*TASKS TO COMPLETE*.
[A] In the influenza A patent text, which three subtypes are known to have caused pandemics in humans?
[B] Please continue the influenza A patent text from where it stops.

*EXCERPT PROVIDED*.
29. A kit for detecting influenza A virus, comprising a set of
primers according to claim 1, capable of participating in the
production of an amplification product; and a detection reagent
capable of detecting the formation of the amplification product.
Description
CROSS-REFERENCE TO RELATED APPLICATIONS
[0001] This application claims priority under 35 U.S.C. .sctn.119
to U.S. Provisional Application Ser. No. 60/799,523, filed May 11,
2006 which is incorporated herein by reference in its entirety.
BACKGROUND OF THE INVENTION
[0002] 1. Field of the Invention
[0003] The present invention relates to detection of influenza A
virus variants with 100% sequence identity. More particularly, the
invention relates to methods and reagents for detecting influenza A
virus in biological samples and to kits for carrying out the
methods.
[0004] 2. Description of the Related Art
[0005] Influenza A virus is an RNA virus of the genus
Orthomyxovirus, and is the causative agent of influenza, an acute
viral infection involving the respiratory tract. It is marked by
inflammation of the nasal mucosa, the pharynx, and conjunctiva, and
by headache and severe, often generalized, myalgia. Influenza
epidemics have been recorded throughout history; the worst of these
was the 1918 pandemic, which caused about 20 million deaths
worldwide and about 500,000 deaths in the United States. (Sam
Baron, MEDICAL MICROBIOLOGY, 4.sup.th ed. University of
Texas-Galveston (1996)).
[0006] Influenza A virus is a single-stranded RNA virus with a
segmented genome. The genomic RNAs contain one or more open reading
frames flanked by noncoding sequences at the 5' and 3' ends
(Desselberger et al., Gene 1980, 8:315). Its genetic composition
allows this virus to evolve by reassortment of gene segments from
different strains; this reassortment creates new variants for which
a newly infected organism has no anamnestic immune response. Some
influenza A subtypes are species specific, however all subtypes are
found in birds (Webster et al., Microbiol. Rev. 1992, 56:152).
[0007] Each subtype includes many different strains with new ones
arising often due to a highly mutable RNA genome. Of the 15
hemagglutinin (HA) and 9 neuraminidase (NA) subtypes of influenza
circulating in aquatic birds, three, H1N1, H2N2, and H3N2 subtypes
are known to have caused pandemics in humans (Webster et al.,
Microbiol. Rev. 1992, 56:152). There is also evidence that pigs can
serve as an intermediate host ("mixing vessel") for the generation
of new strains that are pathogenic in humans (Scholtissek et al.,
Virology 1985, 147:287). The avian virus H5N1 , which caused the
deadly "avian flu" outbreak in Hong Kong in 1997, showed that
highly pathogenic influenza A viruses can also be transmitted
directly from avian species to humans (Claas et al., Lancet 1998,
351:472; Suarez et al., J. Virol. 1998, 72:6678; Subbarao et al.,
Science 1998, 279:393; Shortridge, Vaccine 1999, 17 (Suppl. 1):
S26; Webby and Webster, Science 2003, 302:1519).

*SUPPLIED MATERIAL*.
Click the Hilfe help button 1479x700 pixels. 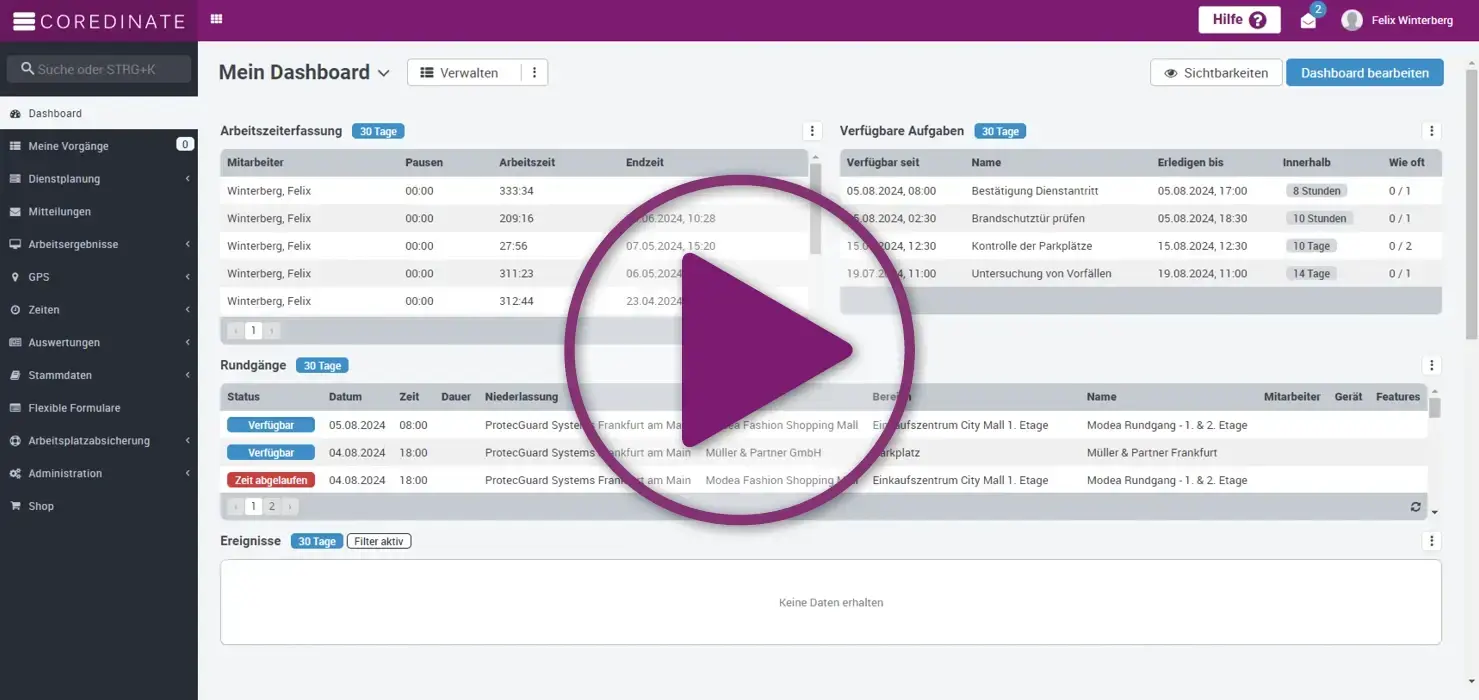click(x=1239, y=20)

*YOUR WRITTEN ANSWERS*.
[A] H1N1, H2N2, and H3N2.

[B]
[0008] Treatment for influenza A is available through antiviral
therapies such as neuraminidase inhibitors. These antiviral
treatments are most effective when administered within the first 48
hours after the onset of illness. Hayden et al., J. Am. Med. Assoc.
1999; 282:1240. Yet traditional methods of detecting the presence
of influenza A virus strains involve several lengthy steps,
including propagation in cell lines or in embryonated eggs. Viral
antigens are then detected in the cell cultures using fluorescent-
or immunoperoxidase-labeled antibodies specific for influenza
virus. A major drawback of these traditional culture methods is
that they often take several days and do not provide results in a
time frame that is clinically relevant, i.e. within the first 48
hours after the onset of symptoms. See Newton et al., Am. J. Manag.
Care 2000, 6:S265.
[0009] Further efforts to decrease the turnaround time of
laboratory diagnosis have utilized molecular methods to detect
viral nucleic acids in patient specimens. Nucleic acid
amplification methods provide a better sensitivity than traditional
virus culture and immunofluorescence techniques. See Ellis and
Zombon, Rev. Med. Virol., 2002, 12:375. Amplification-based methods
typically involve two basic steps: 1) amplification with a set of
oligonucleotide primers to generate a specific amplicon, and 2)
detection of the amplicon, preferably employing sequence specific
hybridization probes, to signal the presence of the virus.
[0010] Because the many different strains of influenza A exhibit
multiple nucleotide differences at the genome level, existing
methods have placed the amplification primers and detection probes
in the most conserved nucleic acid regions. Fouchier et al., J.
Clin. Microbiol. 2000, 38:4096; Spackman et al., Avian Dis. 2003,
47:1079. However, it is impossible to identify such regions having
100% sequence homology across the already existing human influenza
A variants (>450 sequences), let alone the many different other
species variants, especially birds (>650 avian variants), which
can cause severe disease in humans. The use of degenerate
oligonucleotides to achieve 100% sequence homology to existing
virus variants greatly increases the oligonucleotide complexity
since variability occurs in different parts of a given region for
different variants. Suarez and Perdue, Virus Res. 1998, 54:59; Xu
et al., Virology 1996, 224:175. This leads to the use of multiple
detection probes and a reduction in detection sensitivity.
[0011] As such, current amplification-based detection methods for
the detection of human influenza A variants lack the ability to
detect all existing human variants and a number of avian variants
based on 100% sequence homology for amplification and detection
probes, a desirable process for diagnostic product development.
Instead, the extent of detection in existing methods is a function
of the degree of sequence homology of the amplification and
detection oligonucleotides to the virus variant.
[0012] Accordingly, there is an unmet need in the art for nucleic
acid detection methods that achieve 100% theoretical detection of
all influenza A variants.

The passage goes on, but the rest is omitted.